▸ Exercise data

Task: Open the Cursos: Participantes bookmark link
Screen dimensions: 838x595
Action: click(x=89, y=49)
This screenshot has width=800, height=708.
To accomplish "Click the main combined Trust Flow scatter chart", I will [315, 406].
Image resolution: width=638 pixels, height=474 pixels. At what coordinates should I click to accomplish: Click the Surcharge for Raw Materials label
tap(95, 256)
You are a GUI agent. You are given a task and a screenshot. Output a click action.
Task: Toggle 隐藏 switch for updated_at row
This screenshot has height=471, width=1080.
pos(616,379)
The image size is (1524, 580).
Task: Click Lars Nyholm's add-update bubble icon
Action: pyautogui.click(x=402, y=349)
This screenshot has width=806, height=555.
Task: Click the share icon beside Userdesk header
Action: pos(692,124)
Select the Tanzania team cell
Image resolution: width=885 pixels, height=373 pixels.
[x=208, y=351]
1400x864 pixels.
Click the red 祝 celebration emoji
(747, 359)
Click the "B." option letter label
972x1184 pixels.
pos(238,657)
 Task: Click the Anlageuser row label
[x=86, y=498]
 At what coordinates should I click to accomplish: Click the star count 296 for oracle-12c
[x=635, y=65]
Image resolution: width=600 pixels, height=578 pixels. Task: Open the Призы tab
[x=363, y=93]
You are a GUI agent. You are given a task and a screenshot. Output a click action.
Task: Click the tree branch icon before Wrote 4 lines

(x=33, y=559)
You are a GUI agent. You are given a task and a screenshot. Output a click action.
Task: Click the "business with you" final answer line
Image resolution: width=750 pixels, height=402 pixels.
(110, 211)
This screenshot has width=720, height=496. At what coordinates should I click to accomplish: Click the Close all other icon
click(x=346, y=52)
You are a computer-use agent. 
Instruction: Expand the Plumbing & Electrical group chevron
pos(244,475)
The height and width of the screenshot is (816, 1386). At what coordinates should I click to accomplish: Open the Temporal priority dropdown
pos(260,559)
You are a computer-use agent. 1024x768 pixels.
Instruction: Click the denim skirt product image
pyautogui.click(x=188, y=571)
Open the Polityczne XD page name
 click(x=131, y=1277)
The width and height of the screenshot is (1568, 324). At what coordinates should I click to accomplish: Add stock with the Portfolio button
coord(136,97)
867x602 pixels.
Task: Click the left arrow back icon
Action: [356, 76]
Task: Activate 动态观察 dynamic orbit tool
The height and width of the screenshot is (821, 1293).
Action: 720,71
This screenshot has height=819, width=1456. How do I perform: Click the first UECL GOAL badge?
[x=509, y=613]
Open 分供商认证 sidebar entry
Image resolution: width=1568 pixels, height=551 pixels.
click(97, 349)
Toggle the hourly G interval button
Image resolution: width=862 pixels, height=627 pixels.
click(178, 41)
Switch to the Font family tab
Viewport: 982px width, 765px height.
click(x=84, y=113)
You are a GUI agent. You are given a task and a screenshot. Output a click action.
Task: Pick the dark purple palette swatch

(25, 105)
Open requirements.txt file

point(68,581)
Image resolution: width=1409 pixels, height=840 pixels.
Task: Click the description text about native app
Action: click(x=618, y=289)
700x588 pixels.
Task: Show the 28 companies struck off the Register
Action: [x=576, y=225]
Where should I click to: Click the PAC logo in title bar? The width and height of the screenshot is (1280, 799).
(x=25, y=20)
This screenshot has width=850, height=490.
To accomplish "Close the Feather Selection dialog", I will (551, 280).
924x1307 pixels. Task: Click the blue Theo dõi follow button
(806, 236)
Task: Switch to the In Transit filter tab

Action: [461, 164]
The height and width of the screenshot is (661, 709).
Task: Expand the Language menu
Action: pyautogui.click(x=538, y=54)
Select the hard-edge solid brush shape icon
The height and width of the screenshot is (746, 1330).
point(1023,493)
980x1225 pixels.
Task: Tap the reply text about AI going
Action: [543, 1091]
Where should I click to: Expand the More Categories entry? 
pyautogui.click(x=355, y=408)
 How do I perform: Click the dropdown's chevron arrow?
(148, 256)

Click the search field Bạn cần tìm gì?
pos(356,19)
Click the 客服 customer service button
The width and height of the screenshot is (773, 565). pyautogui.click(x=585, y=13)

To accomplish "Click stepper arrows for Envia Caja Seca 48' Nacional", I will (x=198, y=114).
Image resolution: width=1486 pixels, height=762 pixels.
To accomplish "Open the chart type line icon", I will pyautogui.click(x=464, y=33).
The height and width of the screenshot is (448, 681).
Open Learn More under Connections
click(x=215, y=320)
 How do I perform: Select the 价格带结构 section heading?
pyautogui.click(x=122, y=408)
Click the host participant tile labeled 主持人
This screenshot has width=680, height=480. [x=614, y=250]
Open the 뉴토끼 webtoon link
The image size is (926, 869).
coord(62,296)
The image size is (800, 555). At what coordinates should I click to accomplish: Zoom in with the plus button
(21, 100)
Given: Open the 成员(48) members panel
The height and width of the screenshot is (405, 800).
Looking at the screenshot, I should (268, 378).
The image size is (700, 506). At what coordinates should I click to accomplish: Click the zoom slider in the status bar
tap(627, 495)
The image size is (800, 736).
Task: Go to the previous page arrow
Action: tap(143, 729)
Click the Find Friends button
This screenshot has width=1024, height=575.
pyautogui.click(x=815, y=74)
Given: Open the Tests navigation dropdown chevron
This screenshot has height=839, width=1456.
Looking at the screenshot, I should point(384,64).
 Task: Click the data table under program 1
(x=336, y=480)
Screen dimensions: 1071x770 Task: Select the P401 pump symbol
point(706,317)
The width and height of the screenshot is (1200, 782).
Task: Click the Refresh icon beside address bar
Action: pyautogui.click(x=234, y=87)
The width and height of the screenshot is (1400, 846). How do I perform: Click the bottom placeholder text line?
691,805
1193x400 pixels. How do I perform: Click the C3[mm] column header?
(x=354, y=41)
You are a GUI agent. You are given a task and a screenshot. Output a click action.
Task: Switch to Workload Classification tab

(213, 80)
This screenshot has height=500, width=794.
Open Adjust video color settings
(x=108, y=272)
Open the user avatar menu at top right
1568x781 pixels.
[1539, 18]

▸ Problem to solve
Your task is to quote the listing above word for word.

▸ Written answer
Task: Open the Cursos: Participantes bookmark link
Screen dimensions: 838x595
Action: click(x=89, y=49)
This screenshot has width=800, height=708.
To accomplish "Click the main combined Trust Flow scatter chart", I will [315, 406].
Image resolution: width=638 pixels, height=474 pixels. At what coordinates should I click to accomplish: Click the Surcharge for Raw Materials label
tap(95, 256)
You are a GUI agent. You are given a task and a screenshot. Output a click action.
Task: Toggle 隐藏 switch for updated_at row
This screenshot has height=471, width=1080.
pos(616,379)
The image size is (1524, 580).
Task: Click Lars Nyholm's add-update bubble icon
Action: pyautogui.click(x=402, y=349)
This screenshot has width=806, height=555.
Task: Click the share icon beside Userdesk header
Action: pos(692,124)
Select the Tanzania team cell
Image resolution: width=885 pixels, height=373 pixels.
[x=208, y=351]
1400x864 pixels.
Click the red 祝 celebration emoji
(747, 359)
Click the "B." option letter label
972x1184 pixels.
pos(238,657)
 Task: Click the Anlageuser row label
[x=86, y=498]
 At what coordinates should I click to accomplish: Click the star count 296 for oracle-12c
[x=635, y=65]
Image resolution: width=600 pixels, height=578 pixels. Task: Open the Призы tab
[x=363, y=93]
You are a GUI agent. You are given a task and a screenshot. Output a click action.
Task: Click the tree branch icon before Wrote 4 lines

(x=33, y=559)
You are a GUI agent. You are given a task and a screenshot. Output a click action.
Task: Click the "business with you" final answer line
Image resolution: width=750 pixels, height=402 pixels.
(110, 211)
This screenshot has width=720, height=496. At what coordinates should I click to accomplish: Click the Close all other icon
click(x=346, y=52)
You are a computer-use agent. 
Instruction: Expand the Plumbing & Electrical group chevron
pos(244,475)
The height and width of the screenshot is (816, 1386). At what coordinates should I click to accomplish: Open the Temporal priority dropdown
pos(260,559)
You are a computer-use agent. 1024x768 pixels.
Instruction: Click the denim skirt product image
pyautogui.click(x=188, y=571)
Open the Polityczne XD page name
 click(x=131, y=1277)
The width and height of the screenshot is (1568, 324). At what coordinates should I click to accomplish: Add stock with the Portfolio button
coord(136,97)
867x602 pixels.
Task: Click the left arrow back icon
Action: [356, 76]
Task: Activate 动态观察 dynamic orbit tool
The height and width of the screenshot is (821, 1293).
Action: 720,71
This screenshot has height=819, width=1456. How do I perform: Click the first UECL GOAL badge?
[x=509, y=613]
Open 分供商认证 sidebar entry
Image resolution: width=1568 pixels, height=551 pixels.
click(97, 349)
Toggle the hourly G interval button
Image resolution: width=862 pixels, height=627 pixels.
click(178, 41)
Switch to the Font family tab
Viewport: 982px width, 765px height.
click(x=84, y=113)
You are a GUI agent. You are given a task and a screenshot. Output a click action.
Task: Pick the dark purple palette swatch

(25, 105)
Open requirements.txt file

point(68,581)
Image resolution: width=1409 pixels, height=840 pixels.
Task: Click the description text about native app
Action: click(x=618, y=289)
700x588 pixels.
Task: Show the 28 companies struck off the Register
Action: [x=576, y=225]
Where should I click to: Click the PAC logo in title bar? The width and height of the screenshot is (1280, 799).
(x=25, y=20)
This screenshot has width=850, height=490.
To accomplish "Close the Feather Selection dialog", I will (551, 280).
924x1307 pixels. Task: Click the blue Theo dõi follow button
(806, 236)
Task: Switch to the In Transit filter tab

Action: [461, 164]
The height and width of the screenshot is (661, 709).
Task: Expand the Language menu
Action: pyautogui.click(x=538, y=54)
Select the hard-edge solid brush shape icon
The height and width of the screenshot is (746, 1330).
point(1023,493)
980x1225 pixels.
Task: Tap the reply text about AI going
Action: [543, 1091]
Where should I click to: Expand the More Categories entry? 
pyautogui.click(x=355, y=408)
 How do I perform: Click the dropdown's chevron arrow?
(148, 256)

Click the search field Bạn cần tìm gì?
pos(356,19)
Click the 客服 customer service button
The width and height of the screenshot is (773, 565). pyautogui.click(x=585, y=13)

To accomplish "Click stepper arrows for Envia Caja Seca 48' Nacional", I will (x=198, y=114).
Image resolution: width=1486 pixels, height=762 pixels.
To accomplish "Open the chart type line icon", I will pyautogui.click(x=464, y=33).
The height and width of the screenshot is (448, 681).
Open Learn More under Connections
click(x=215, y=320)
 How do I perform: Select the 价格带结构 section heading?
pyautogui.click(x=122, y=408)
Click the host participant tile labeled 主持人
This screenshot has width=680, height=480. [x=614, y=250]
Open the 뉴토끼 webtoon link
The image size is (926, 869).
coord(62,296)
The image size is (800, 555). At what coordinates should I click to accomplish: Zoom in with the plus button
(21, 100)
Given: Open the 成员(48) members panel
The height and width of the screenshot is (405, 800).
Looking at the screenshot, I should (268, 378).
The image size is (700, 506). At what coordinates should I click to accomplish: Click the zoom slider in the status bar
tap(627, 495)
The image size is (800, 736).
Task: Go to the previous page arrow
Action: tap(143, 729)
Click the Find Friends button
This screenshot has width=1024, height=575.
pyautogui.click(x=815, y=74)
Given: Open the Tests navigation dropdown chevron
This screenshot has height=839, width=1456.
Looking at the screenshot, I should point(384,64).
 Task: Click the data table under program 1
(x=336, y=480)
Screen dimensions: 1071x770 Task: Select the P401 pump symbol
point(706,317)
The width and height of the screenshot is (1200, 782).
Task: Click the Refresh icon beside address bar
Action: pyautogui.click(x=234, y=87)
The width and height of the screenshot is (1400, 846). How do I perform: Click the bottom placeholder text line?
691,805
1193x400 pixels. How do I perform: Click the C3[mm] column header?
(x=354, y=41)
You are a GUI agent. You are given a task and a screenshot. Output a click action.
Task: Switch to Workload Classification tab

(213, 80)
This screenshot has height=500, width=794.
Open Adjust video color settings
(x=108, y=272)
Open the user avatar menu at top right
1568x781 pixels.
[1539, 18]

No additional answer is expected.